Bon nombre de députés de l’Opposition proches de l’Udps s’estiment non concernés au motif que ces législatives ont fait l’objet d’une décision d’annulation prise par le « président de la République »  Etienne Tshisekedi, autoproclamé et auto-investi le 23 décembre 2011. Or, le lider maximo s’est engagé à respecter la Constitution et les lois du pays.

Ces textes ne confèrent pourtant ni au chef de l’Etat, ni au parlement ou au gouvernement, moins encore à l’Eglise ou aux partenaires extérieurs le droit d’annuler un scrutin électoral, fut-il une débâcle ou un chaos. La responsabilité de le faire incombe aux Cours et Tribunaux seuls. C’est aussi cela, l’Etat de droit…

En termes clairs, Joseph Kabila ou Etienne Tshisekedi, peu importe son statut ou sa stature, ne peut nullement procéder à l’annulation des élections. A moins du fait de prince, la marque déposée de toute dictature.
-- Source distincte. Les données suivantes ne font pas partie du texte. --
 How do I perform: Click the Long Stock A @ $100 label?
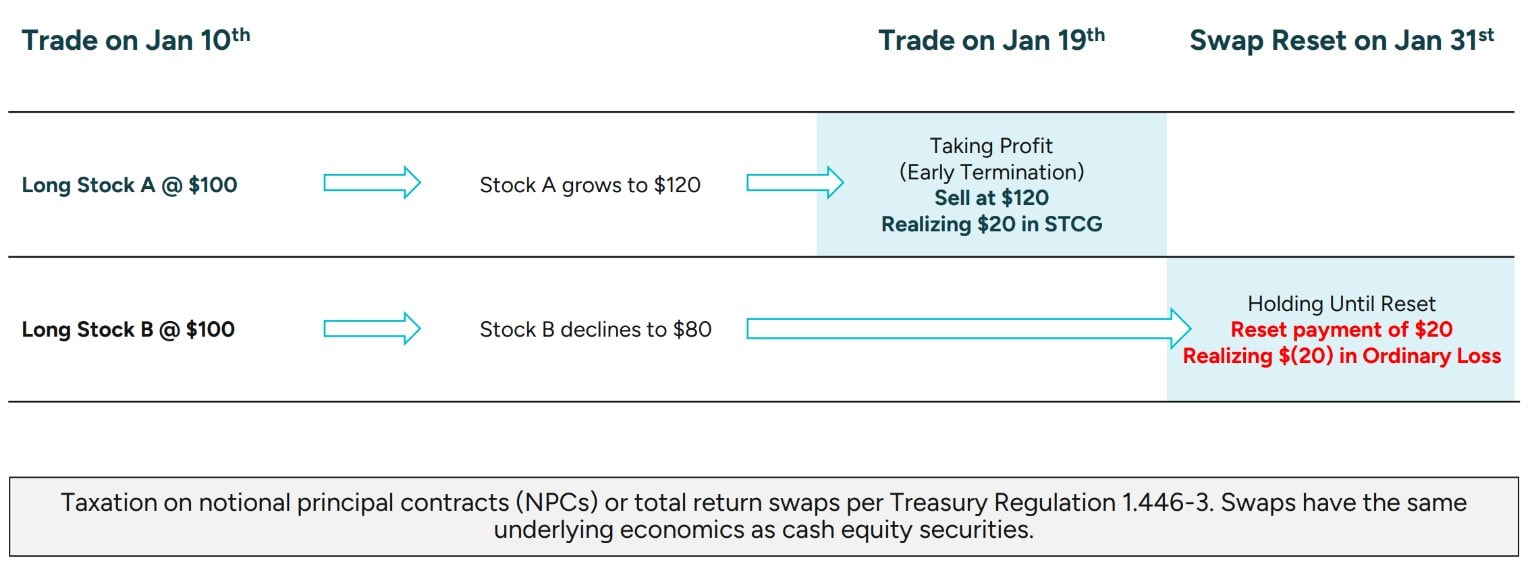tap(130, 185)
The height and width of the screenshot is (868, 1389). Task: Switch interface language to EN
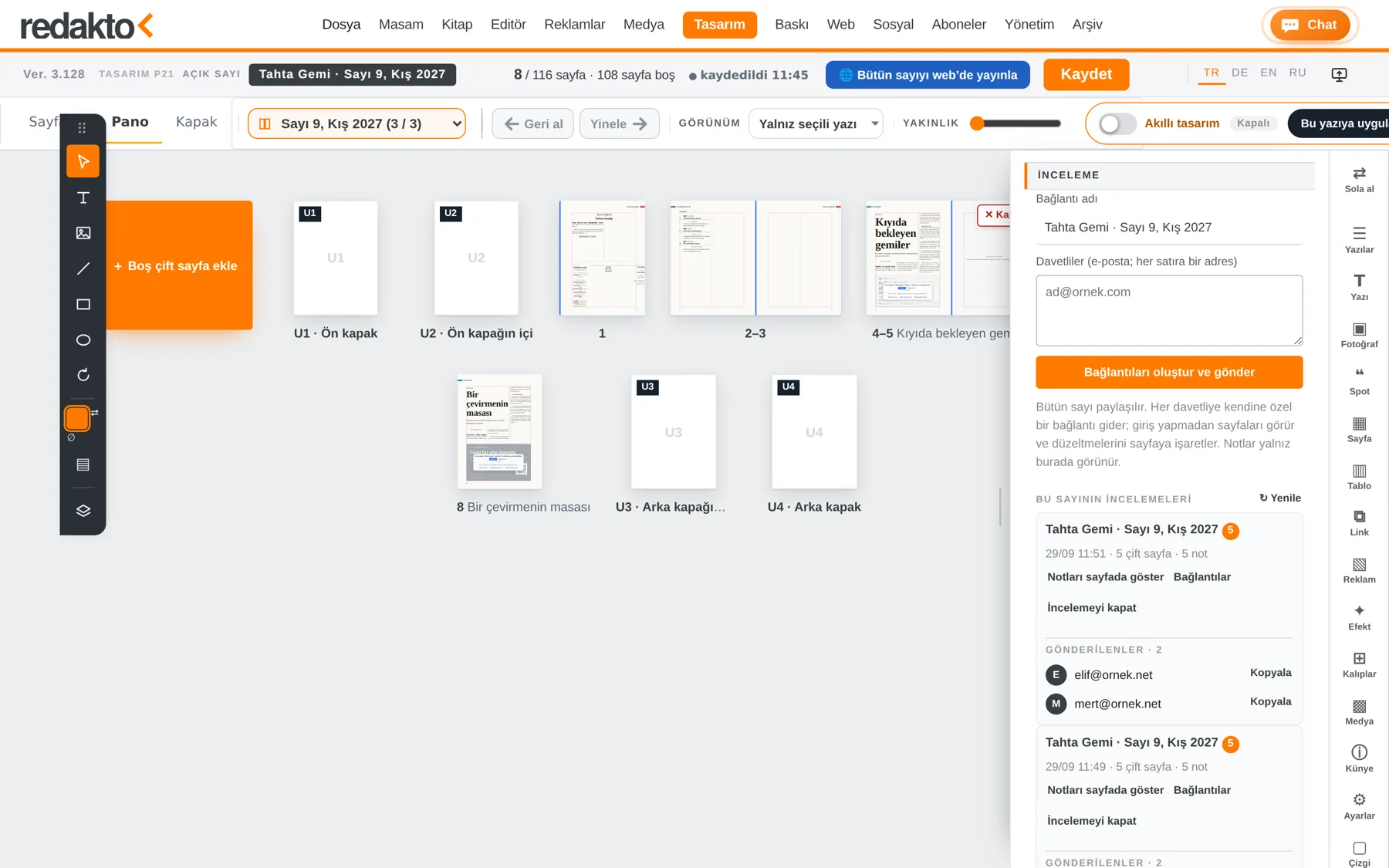[x=1268, y=73]
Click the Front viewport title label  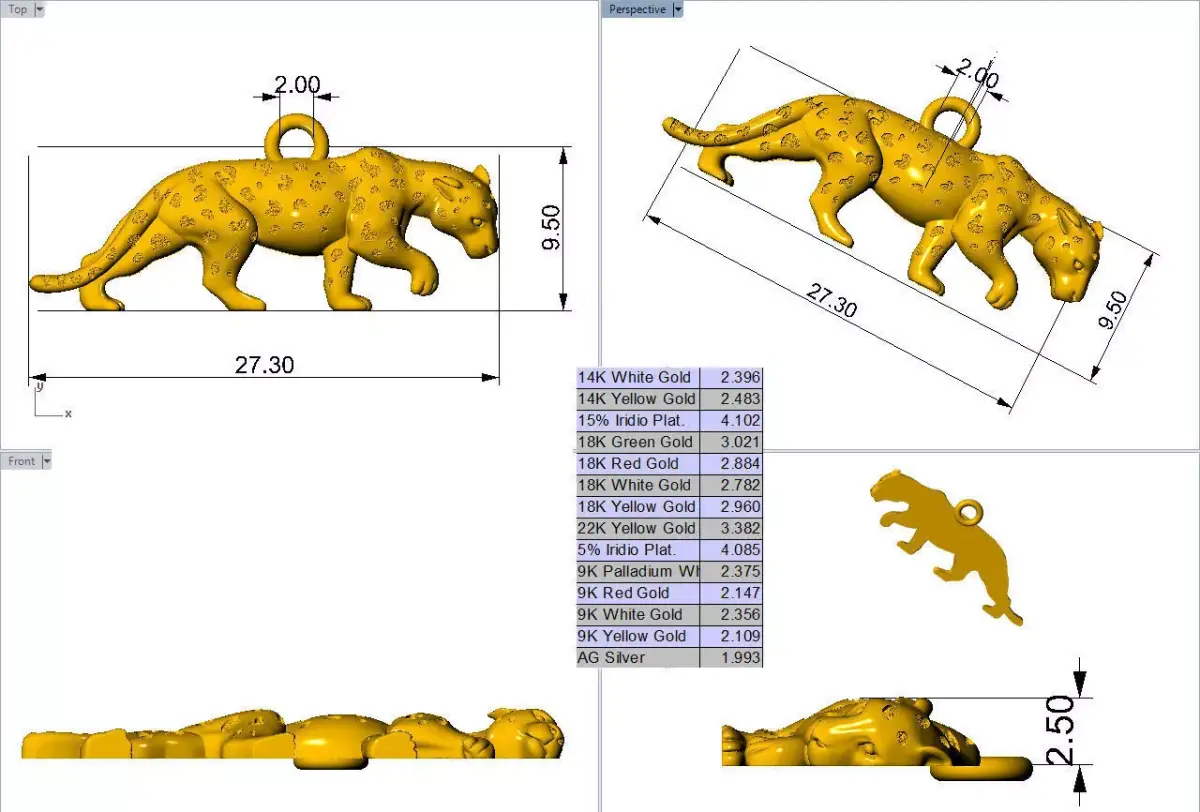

Connue sous le vocable « loi électorale », la loi n°11/003 du 25 juin 2011 modifiant la loi n° 06/006 du 09 mars 2006 portant organisation des élections présidentielle, législatives, provinciales, urbaines, municipales et locales détermine à son article 75 les juridictions compétentes pour connaître le contentieux électoral. Au nombre de trois, il s’agit, respectivement, de la Cour constitutionnelle pour les élections présidentielle et législatives, de la Cour administrative d’appel pour les élections provinciales et du Tribunal administratif pour les élections urbaines, communales et locales.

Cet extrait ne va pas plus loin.